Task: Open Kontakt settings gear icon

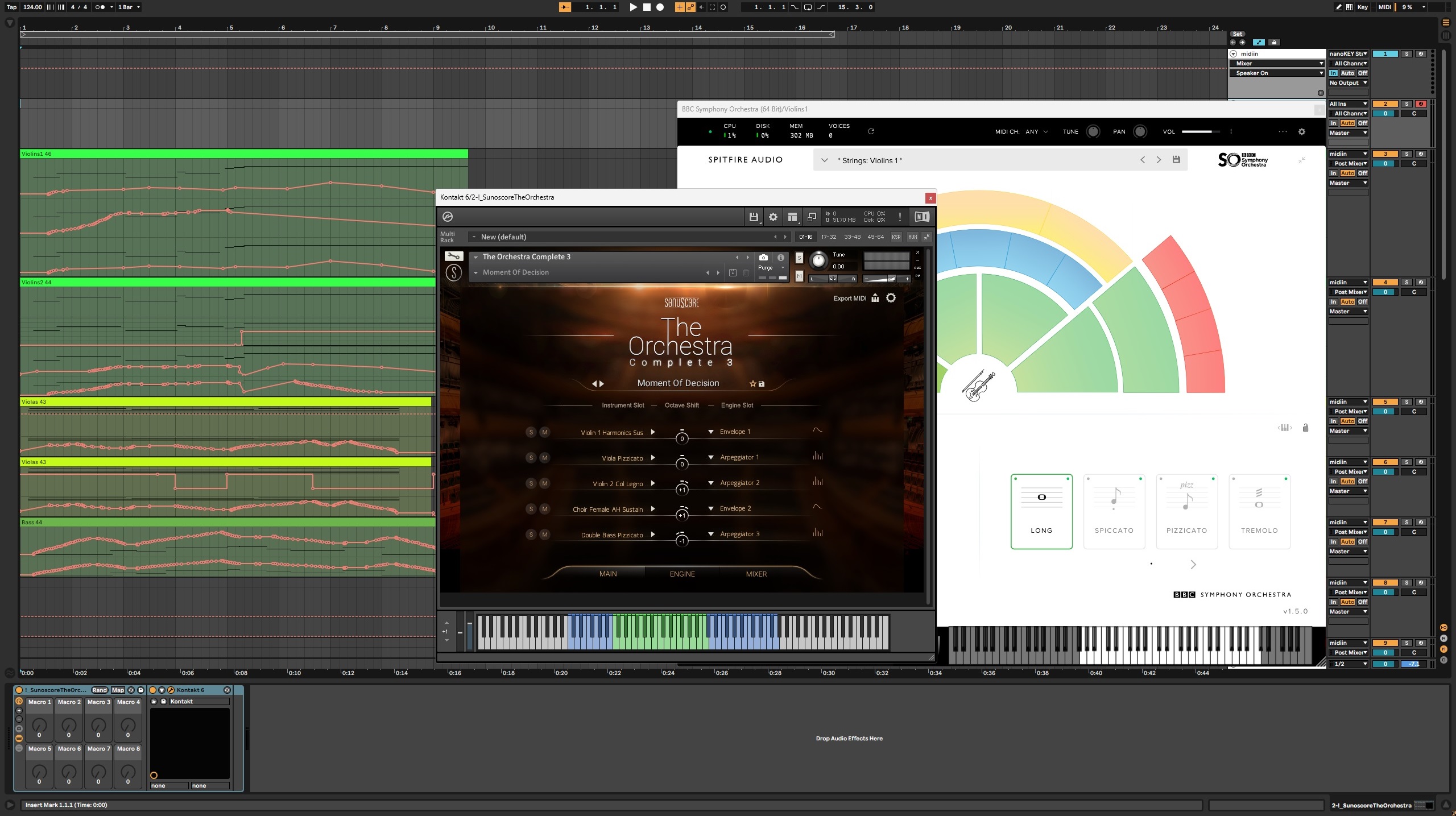Action: pos(773,217)
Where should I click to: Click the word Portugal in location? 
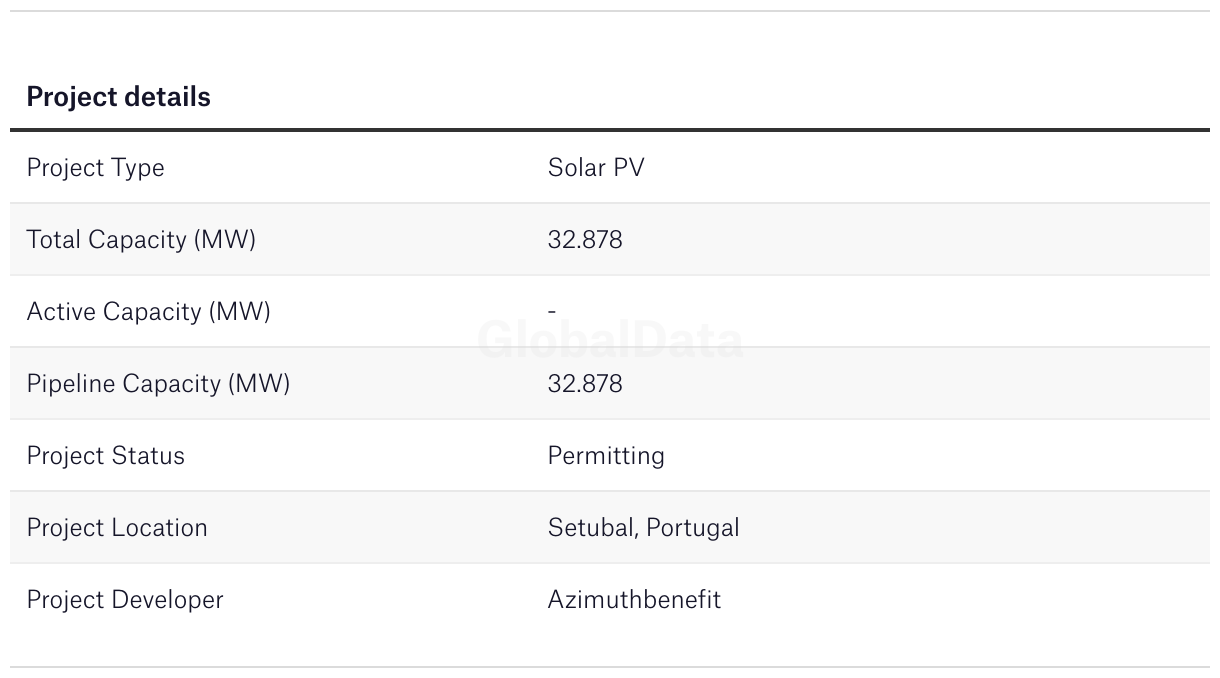[x=693, y=528]
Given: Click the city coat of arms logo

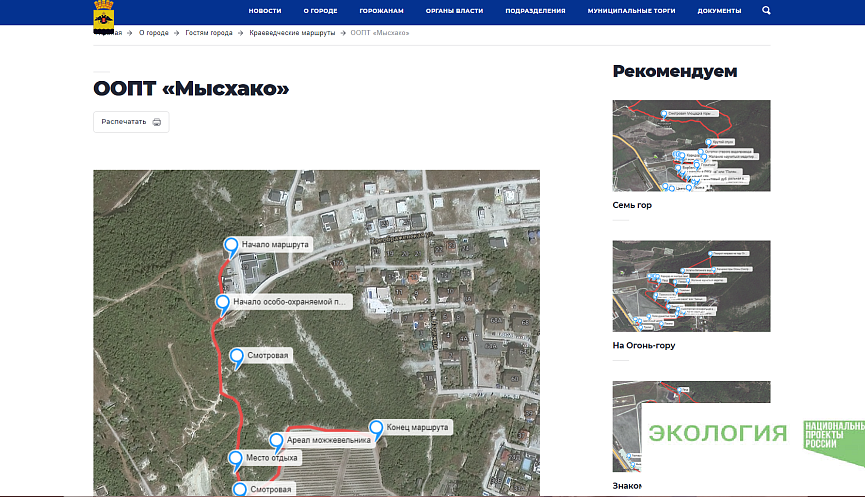Looking at the screenshot, I should (103, 16).
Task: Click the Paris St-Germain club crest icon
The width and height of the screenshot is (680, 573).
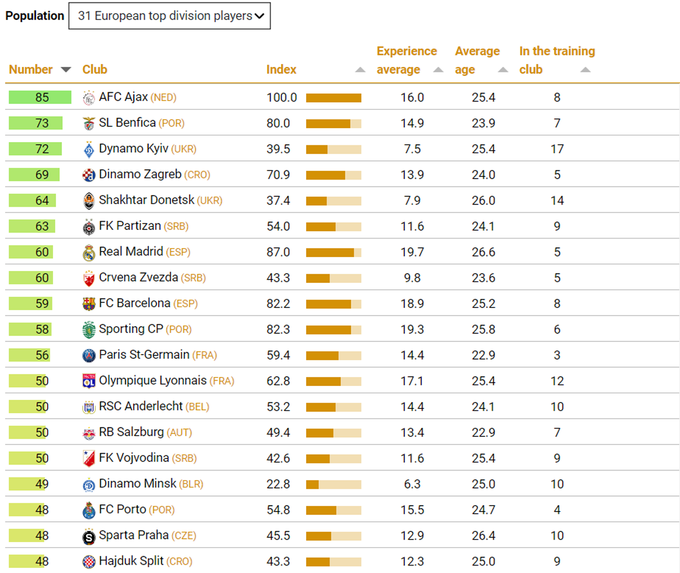Action: point(89,355)
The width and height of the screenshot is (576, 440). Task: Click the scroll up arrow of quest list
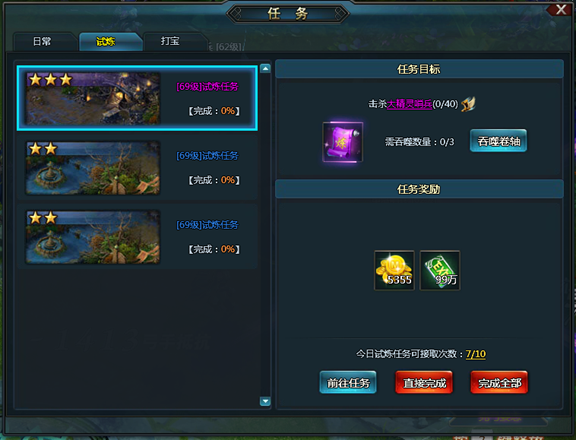coord(265,68)
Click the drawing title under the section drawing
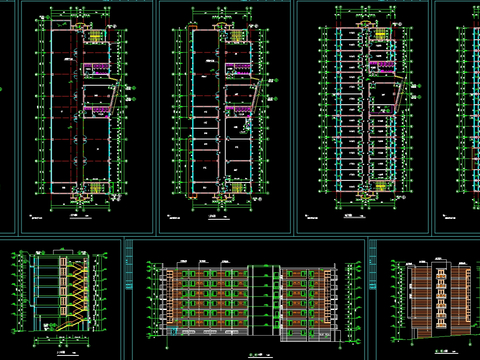Screen dimensions: 480x360 tap(62, 352)
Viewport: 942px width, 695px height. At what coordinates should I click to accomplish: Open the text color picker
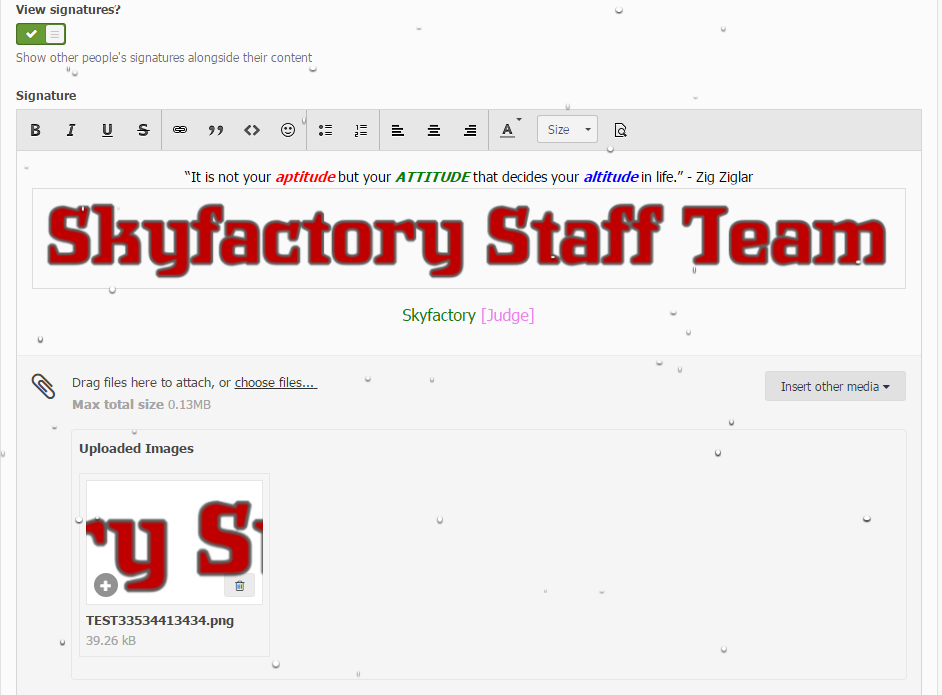[x=509, y=130]
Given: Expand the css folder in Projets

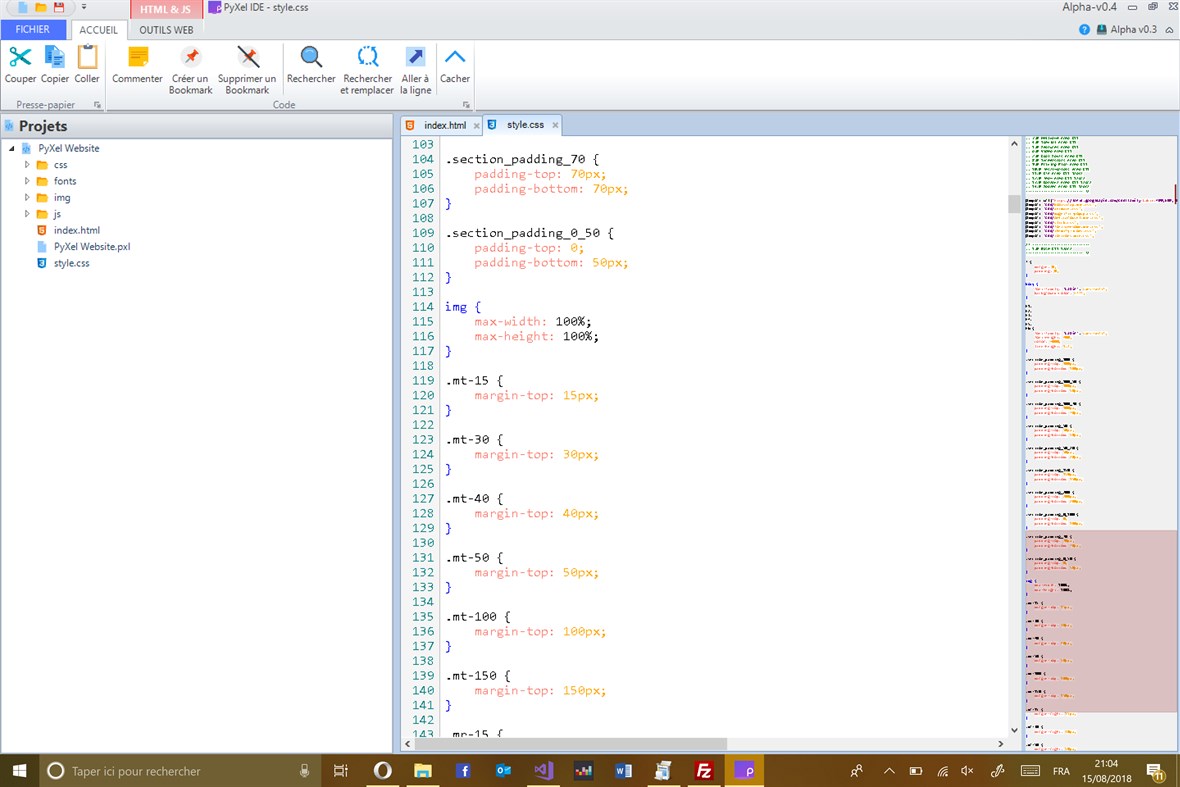Looking at the screenshot, I should point(27,164).
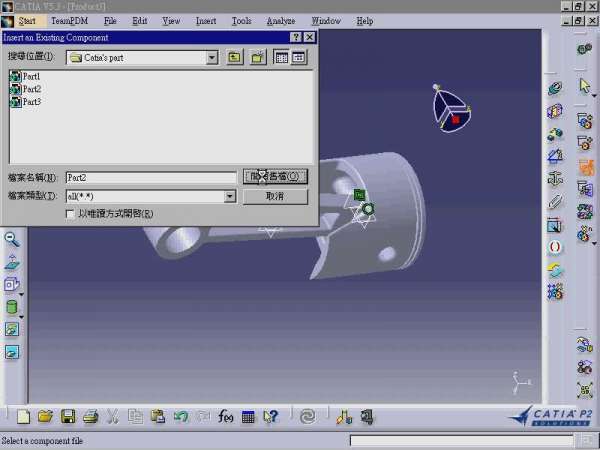Switch the file dialog to list view

click(x=281, y=58)
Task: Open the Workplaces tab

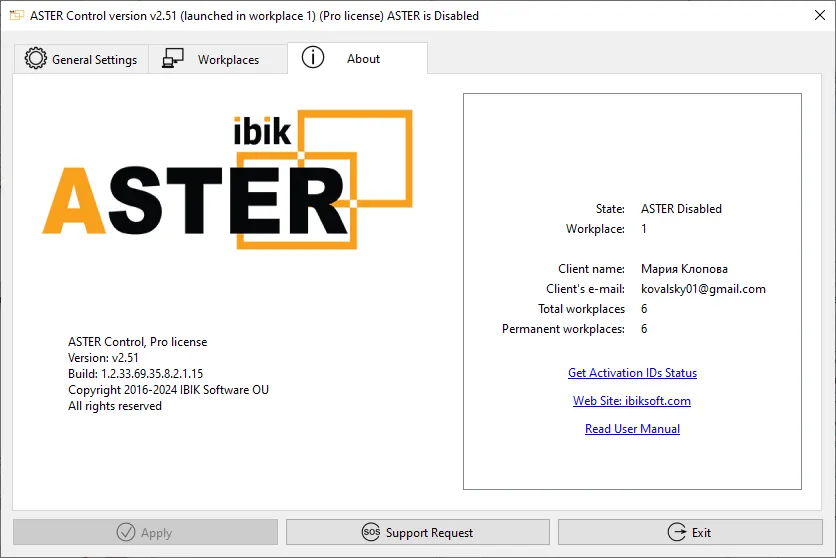Action: point(228,60)
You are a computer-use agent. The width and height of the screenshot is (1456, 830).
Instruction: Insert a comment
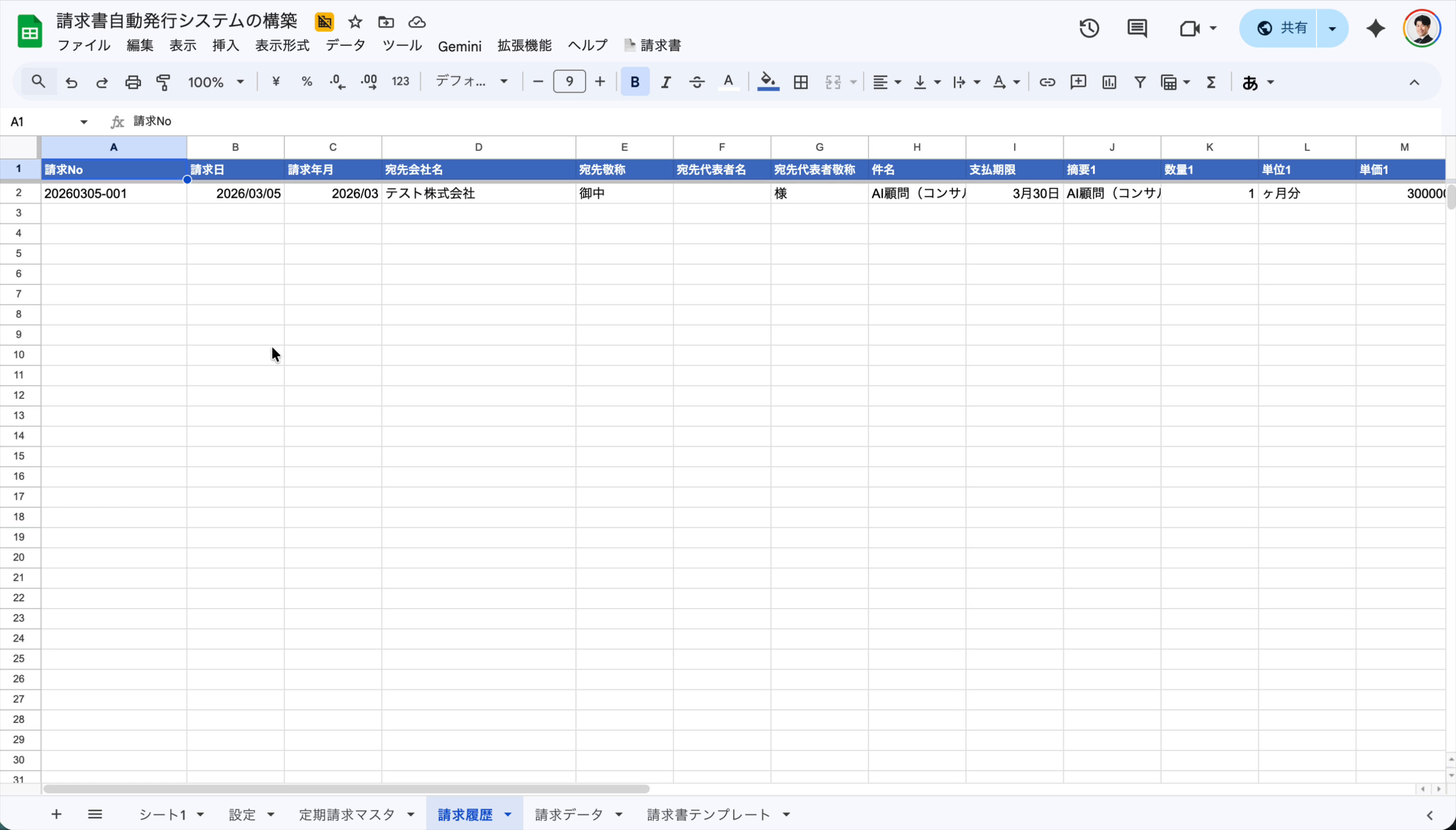click(x=1078, y=82)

=== What the exercise asks ===
Copy the rows from the line with "The width and height of the screenshot is (576, 440)." up to and including the line with "Action: point(228,60)", leaving out the pictures.

=== Answer to the exercise ===
The width and height of the screenshot is (576, 440). Task: Click the scroll up arrow of quest list
coord(265,68)
Click the drawing title under the section drawing
Screen dimensions: 480x360 tap(62, 352)
Viewport: 942px width, 695px height. At what coordinates should I click to accomplish: Open the text color picker
[x=509, y=130]
Given: Expand the css folder in Projets

Looking at the screenshot, I should point(27,164).
Switch the file dialog to list view

click(x=281, y=58)
Task: Open the Workplaces tab

Action: point(228,60)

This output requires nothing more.